A Moment Of Silence For Humanity

Recently saw this in the news. It’s from the state in India where I spent my elective. Basically, a pregnant woman was transfused blood for anaemia. She then tested positive for HIV. She was tested because the man who had donated his blood underwent an HIV test at a government hospital as part of a job application.

He had donated his blood twice in the last 2 years. He was HIV positive both times.

3 people at the blood bank in the government hospital are under suspicion for negligence. Because both times he had donated blood, no one had alerted him to the fact that he was positive for HIV. He would never have found out he had this disease without being tested himself. And the woman who was transfused his blood would never have found out she had received HIV positive blood unless the donor had approached the hospital to have himself tested for a completely different reason.

The pregnant woman was all over the news. Because she was pregnant and she was transfused HIV positive blood. She is currently undergoing counselling and antiretroviral therapy for her unborn child.

The donor, was not mentioned at all on the news anywhere.

Except for today.

When it was mentioned that he had committed suicide.

Things like this makes me lose faith in humanity.

The discussion about this that followed in my house was one about stigma. I was extremely shocked that the man had killed himself. My sister said that he would’ve had no other choice. He wouldn’t get that job he did the test for, he would be shunned and ridiculed the rest of his life because nobody knows how he acquired the disease.

This sickened me.

Stigma about health problems always make me really angry. It’s as though people think humans request the universe for a particular medical condition and enjoy having it and/or spreading it.

_Collected data_:

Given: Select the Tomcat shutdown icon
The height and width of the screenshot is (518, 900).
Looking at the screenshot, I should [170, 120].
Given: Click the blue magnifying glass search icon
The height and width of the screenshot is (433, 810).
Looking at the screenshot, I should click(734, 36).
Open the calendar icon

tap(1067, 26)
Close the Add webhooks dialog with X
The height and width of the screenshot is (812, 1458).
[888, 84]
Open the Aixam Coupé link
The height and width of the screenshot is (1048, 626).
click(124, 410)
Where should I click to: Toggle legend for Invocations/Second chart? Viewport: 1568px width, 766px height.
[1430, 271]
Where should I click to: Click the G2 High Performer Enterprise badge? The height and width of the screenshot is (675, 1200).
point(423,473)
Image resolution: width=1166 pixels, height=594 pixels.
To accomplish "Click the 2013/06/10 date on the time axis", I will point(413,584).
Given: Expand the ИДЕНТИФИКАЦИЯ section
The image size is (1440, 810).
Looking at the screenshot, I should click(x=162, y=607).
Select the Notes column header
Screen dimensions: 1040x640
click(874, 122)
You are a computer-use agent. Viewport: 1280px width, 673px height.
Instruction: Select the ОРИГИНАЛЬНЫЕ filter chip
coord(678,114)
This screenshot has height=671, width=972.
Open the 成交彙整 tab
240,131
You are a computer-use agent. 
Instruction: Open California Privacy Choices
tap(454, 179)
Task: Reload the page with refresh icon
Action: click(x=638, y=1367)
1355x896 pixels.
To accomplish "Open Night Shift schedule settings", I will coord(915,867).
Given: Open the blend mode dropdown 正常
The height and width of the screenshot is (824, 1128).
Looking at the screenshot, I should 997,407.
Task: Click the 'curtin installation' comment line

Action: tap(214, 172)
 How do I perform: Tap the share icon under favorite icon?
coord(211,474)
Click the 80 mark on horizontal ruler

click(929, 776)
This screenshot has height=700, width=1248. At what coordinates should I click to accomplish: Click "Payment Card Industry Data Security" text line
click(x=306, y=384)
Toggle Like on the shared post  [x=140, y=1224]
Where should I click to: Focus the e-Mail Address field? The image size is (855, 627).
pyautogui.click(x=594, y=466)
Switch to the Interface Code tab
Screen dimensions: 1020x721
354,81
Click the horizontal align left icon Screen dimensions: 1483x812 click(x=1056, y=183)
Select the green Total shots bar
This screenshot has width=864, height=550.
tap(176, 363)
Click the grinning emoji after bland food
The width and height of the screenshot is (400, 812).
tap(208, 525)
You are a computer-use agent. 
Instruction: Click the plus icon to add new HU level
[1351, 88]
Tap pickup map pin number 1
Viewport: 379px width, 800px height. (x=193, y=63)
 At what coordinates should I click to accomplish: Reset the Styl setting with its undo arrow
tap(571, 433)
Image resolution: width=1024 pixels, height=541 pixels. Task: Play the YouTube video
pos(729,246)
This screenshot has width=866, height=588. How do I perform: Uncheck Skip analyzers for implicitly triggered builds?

_REQUIRED ACTIONS_:
**1.** In the post about the HIV-positive blood donor, why did the donor undergo an HIV test at a government hospital?
**2.** Repeat the part of the post about the HIV-positive blood donor that opens with the words containing "The discussion about" and closes with "This sickened me.".
Rely on the text alone.

_SOLUTIONS BELOW_:
**1.** He was tested as part of a job application.

**2.**
The discussion about this that followed in my house was one about stigma. I was extremely shocked that the man had killed himself. My sister said that he would’ve had no other choice. He wouldn’t get that job he did the test for, he would be shunned and ridiculed the rest of his life because nobody knows how he acquired the disease.

This sickened me.